### What you need to do
Print out the full material below, exact in every line, with no images included.

### Extracted records
Segment Open

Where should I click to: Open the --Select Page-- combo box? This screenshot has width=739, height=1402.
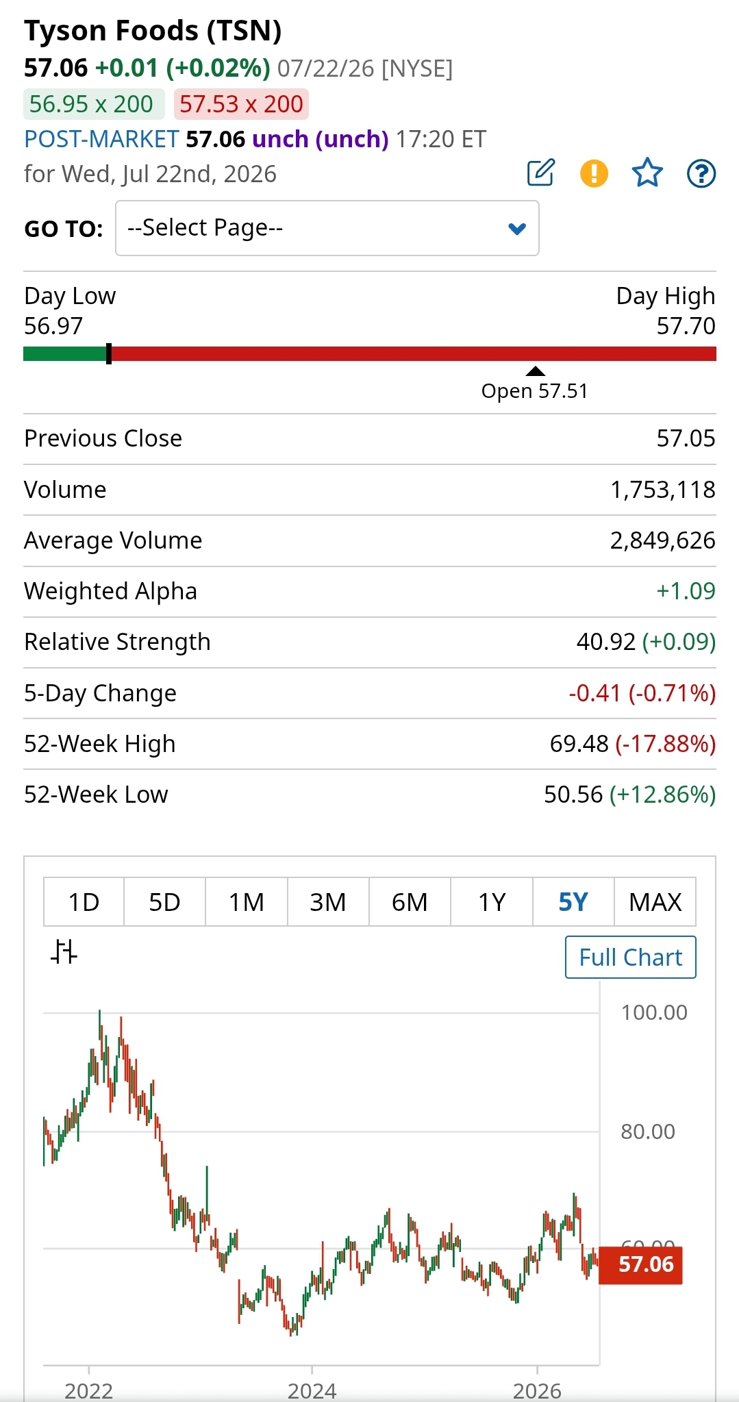coord(327,228)
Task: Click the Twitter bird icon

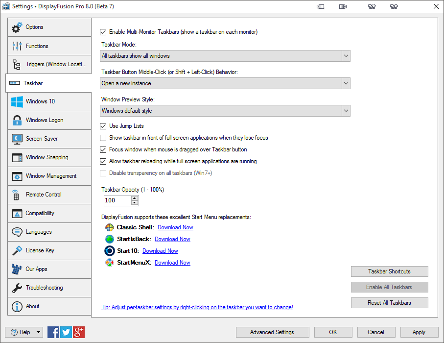Action: [x=66, y=332]
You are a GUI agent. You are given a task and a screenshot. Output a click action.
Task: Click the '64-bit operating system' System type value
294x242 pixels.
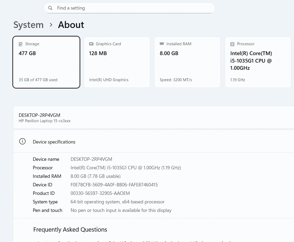point(117,202)
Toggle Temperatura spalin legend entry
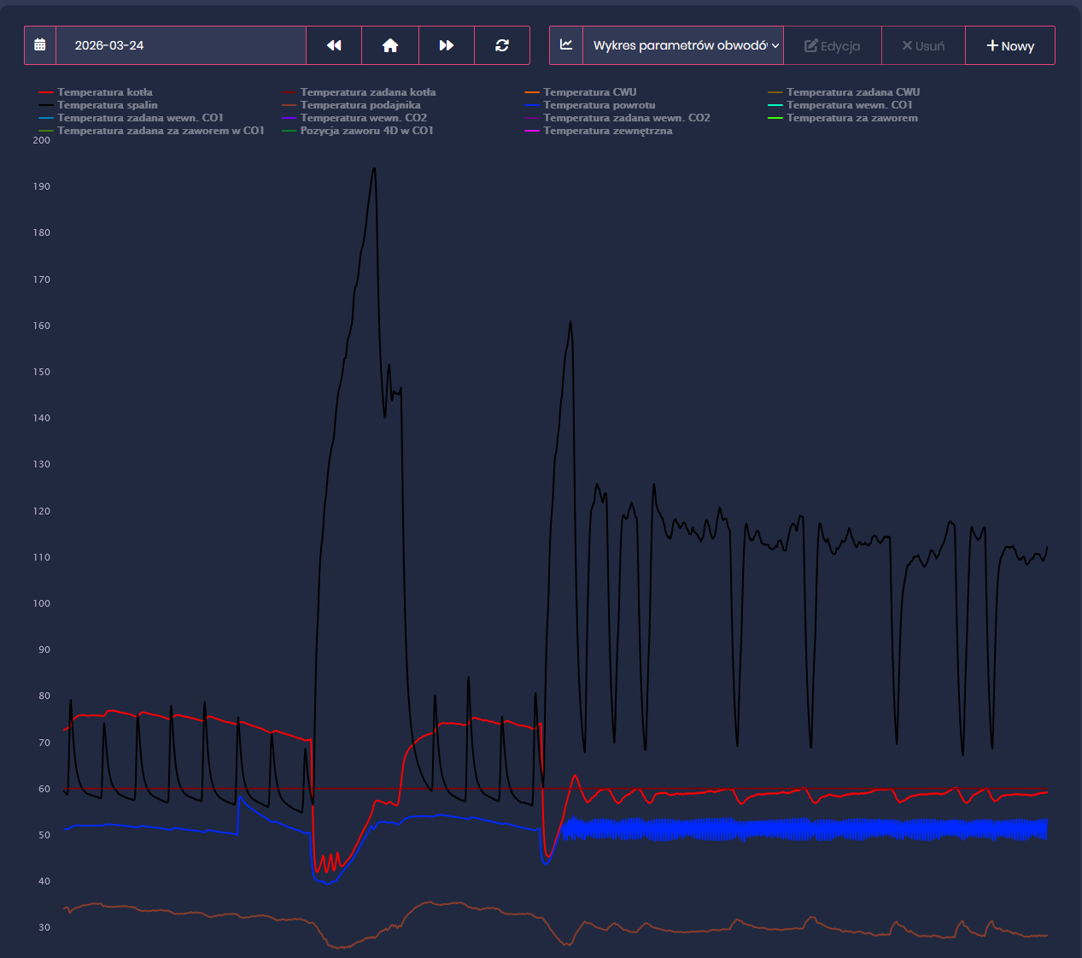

Segment Closed

### Task answer
Where should I click to: Open the --Select Page-- combo box? This screenshot has width=739, height=1402.
coord(327,228)
Task: Click the Twitter bird icon

Action: [x=66, y=332]
You are a GUI agent. You are given a task and a screenshot. Output a click action.
Task: Click the '64-bit operating system' System type value
294x242 pixels.
point(117,202)
Toggle Temperatura spalin legend entry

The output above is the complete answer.